### 任务目标 1
用两句话概括下面关于渲染到gbm_surface的节选。
**** 阅读节选
代码编译:gcc main.c pkg-config –libs –cflags egl gbm gl`

渲染到gbm_surface

下面这段代码渲染到一个gbm_surface,gbm_surface本身没有关联一个窗口系统,所以它本质上只是一个交换链。


    // This example program creates an EGL surface from a GBM surface.
    //
    // If the macro EGL_MESA_platform_gbm is defined, then the program
    // creates the surfaces using the methods defined in this specification.
    // Otherwise, it uses the methods defined by the EGL 1.4 specification.
    //
    // Compile with `cc -std=c99 example.c -lgbm -lEGL`.

    #include <stdlib.h>
    #include <string.h>

    #include <sys/types.h>
    #include <sys/stat.h>
    #include <fcntl.h>

    #include <EGL/egl.h>
    #include <gbm.h>

    struct my_display {
        struct gbm_device *gbm;
        EGLDisplay egl;
    };

    struct my_config {
        struct my_display dpy;
        EGLConfig egl;
    };

    struct my_window {
        struct my_config config;
        struct gbm_surface *gbm;
        EGLSurface egl;
    };

    static void
    check_extensions(void)
    {
    #ifdef EGL_MESA_platform_gbm
        const char *client_extensions = eglQueryString(EGL_NO_DISPLAY, EGL_EXTENSIONS);

        if (!client_extensions) {
            // EGL_EXT_client_extensions is unsupported.
            abort();
        }
        if (!strstr(client_extensions, "EGL_MESA_platform_gbm")) {
            abort();
        }
    #endif
    }

    static struct my_display
    get_display(void)
    {
        struct my_display dpy;

        int fd = open("/dev/dri/card0", O_RDWR | FD_CLOEXEC);
        if (fd < 0) {
            abort();
        }

        dpy.gbm = gbm_create_device(fd);
        if (!dpy.gbm) {
            abort();
        }


    #ifdef EGL_MESA_platform_gbm
        dpy.egl = eglGetPlatformDisplayEXT(EGL_PLATFORM_GBM_MESA, dpy.gbm, NULL);
    #else
        dpy.egl = eglGetDisplay(dpy.gbm);
    #endif

        if (dpy.egl == EGL_NO_DISPLAY) {
            abort();
        }

        EGLint major, minor;
        if (!eglInitialize(dpy.egl, &major, &minor)) {
            abort();
        }

        return dpy;
    }

    static struct my_config
    get_config(struct my_display dpy)
    {
        struct my_config config = {
            .dpy = dpy,
        };

        EGLint egl_config_attribs[] = {
            EGL_BUFFER_SIZE,        32,
            EGL_DEPTH_SIZE,         EGL_DONT_CARE,
            EGL_STENCIL_SIZE,       EGL_DONT_CARE,
            EGL_RENDERABLE_TYPE,    EGL_OPENGL_ES2_BIT,
            EGL_SURFACE_TYPE,       EGL_WINDOW_BIT,
            EGL_NONE,
        };

        EGLint num_configs;
        if (!eglGetConfigs(dpy.egl, NULL, 0, &num_configs)) {
            abort();
        }

        EGLConfig *configs = malloc(num_configs * sizeof(EGLConfig));
        if (!eglChooseConfig(dpy.egl, egl_config_attribs,
                             configs, num_configs, &num_configs)) {
            abort();
        }
        if (num_configs == 0) {
            abort();
        }

        // Find a config whose native visual ID is the desired GBM format.
********
**** 所示记录
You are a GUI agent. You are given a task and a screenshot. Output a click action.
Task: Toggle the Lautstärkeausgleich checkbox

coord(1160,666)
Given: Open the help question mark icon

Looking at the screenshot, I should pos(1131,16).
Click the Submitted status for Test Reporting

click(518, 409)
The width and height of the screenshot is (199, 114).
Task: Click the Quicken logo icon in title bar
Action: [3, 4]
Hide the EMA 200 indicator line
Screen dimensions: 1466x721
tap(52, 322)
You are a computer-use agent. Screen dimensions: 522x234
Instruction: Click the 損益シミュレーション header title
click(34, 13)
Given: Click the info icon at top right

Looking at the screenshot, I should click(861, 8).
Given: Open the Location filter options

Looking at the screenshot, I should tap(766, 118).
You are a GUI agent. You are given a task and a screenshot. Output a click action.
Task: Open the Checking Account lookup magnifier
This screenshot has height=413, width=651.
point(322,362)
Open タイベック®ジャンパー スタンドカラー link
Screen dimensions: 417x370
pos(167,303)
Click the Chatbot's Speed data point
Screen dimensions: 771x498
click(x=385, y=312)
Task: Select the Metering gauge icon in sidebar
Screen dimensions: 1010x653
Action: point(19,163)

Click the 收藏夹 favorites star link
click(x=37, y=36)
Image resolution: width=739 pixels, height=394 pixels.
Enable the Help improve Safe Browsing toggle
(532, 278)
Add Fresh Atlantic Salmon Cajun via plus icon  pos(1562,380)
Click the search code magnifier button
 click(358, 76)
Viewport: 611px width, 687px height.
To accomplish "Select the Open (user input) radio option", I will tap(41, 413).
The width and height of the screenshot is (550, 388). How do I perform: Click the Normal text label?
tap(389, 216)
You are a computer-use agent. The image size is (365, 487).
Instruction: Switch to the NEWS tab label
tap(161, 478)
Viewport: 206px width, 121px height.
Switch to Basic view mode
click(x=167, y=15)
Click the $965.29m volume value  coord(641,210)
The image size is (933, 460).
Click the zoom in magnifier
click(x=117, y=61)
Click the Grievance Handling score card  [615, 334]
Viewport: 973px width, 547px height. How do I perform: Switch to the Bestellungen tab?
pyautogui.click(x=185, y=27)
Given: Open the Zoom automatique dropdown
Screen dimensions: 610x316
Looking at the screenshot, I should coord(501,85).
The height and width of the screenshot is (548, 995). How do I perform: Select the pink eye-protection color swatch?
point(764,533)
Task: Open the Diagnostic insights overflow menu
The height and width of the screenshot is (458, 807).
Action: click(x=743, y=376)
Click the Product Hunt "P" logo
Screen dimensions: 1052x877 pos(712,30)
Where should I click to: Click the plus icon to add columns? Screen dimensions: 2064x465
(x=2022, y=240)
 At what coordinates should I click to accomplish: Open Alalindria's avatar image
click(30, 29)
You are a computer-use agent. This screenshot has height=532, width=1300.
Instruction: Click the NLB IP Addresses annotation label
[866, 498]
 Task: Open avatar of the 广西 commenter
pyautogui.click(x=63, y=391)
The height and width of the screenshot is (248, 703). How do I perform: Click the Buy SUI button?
********
### 任务目标 2
修改记录中从开头到含“Add Fresh Atlantic”的那一行(首尾两行都算在内),把其中的“GUI agent”换成“UI agent”,其余内容不变,只输出这些行。

### 最终答案 1
这段代码渲染到一个gbm_surface,而gbm_surface本身没有关联窗口系统,因此本质上只是一个交换链。示例程序从GBM surface创建EGL surface:若定义了宏EGL_MESA_platform_gbm,就用该规范定义的方法创建,否则使用EGL 1.4规范定义的方法。

### 最终答案 2
You are a UI agent. You are given a task and a screenshot. Output a click action.
Task: Toggle the Lautstärkeausgleich checkbox

coord(1160,666)
Given: Open the help question mark icon

Looking at the screenshot, I should pos(1131,16).
Click the Submitted status for Test Reporting

click(518, 409)
The width and height of the screenshot is (199, 114).
Task: Click the Quicken logo icon in title bar
Action: [3, 4]
Hide the EMA 200 indicator line
Screen dimensions: 1466x721
tap(52, 322)
You are a computer-use agent. Screen dimensions: 522x234
Instruction: Click the 損益シミュレーション header title
click(34, 13)
Given: Click the info icon at top right

Looking at the screenshot, I should click(861, 8).
Given: Open the Location filter options

Looking at the screenshot, I should tap(766, 118).
You are a UI agent. You are given a task and a screenshot. Output a click action.
Task: Open the Checking Account lookup magnifier
This screenshot has height=413, width=651.
point(322,362)
Open タイベック®ジャンパー スタンドカラー link
Screen dimensions: 417x370
pos(167,303)
Click the Chatbot's Speed data point
Screen dimensions: 771x498
click(x=385, y=312)
Task: Select the Metering gauge icon in sidebar
Screen dimensions: 1010x653
Action: point(19,163)

Click the 收藏夹 favorites star link
click(x=37, y=36)
Image resolution: width=739 pixels, height=394 pixels.
Enable the Help improve Safe Browsing toggle
(532, 278)
Add Fresh Atlantic Salmon Cajun via plus icon  pos(1562,380)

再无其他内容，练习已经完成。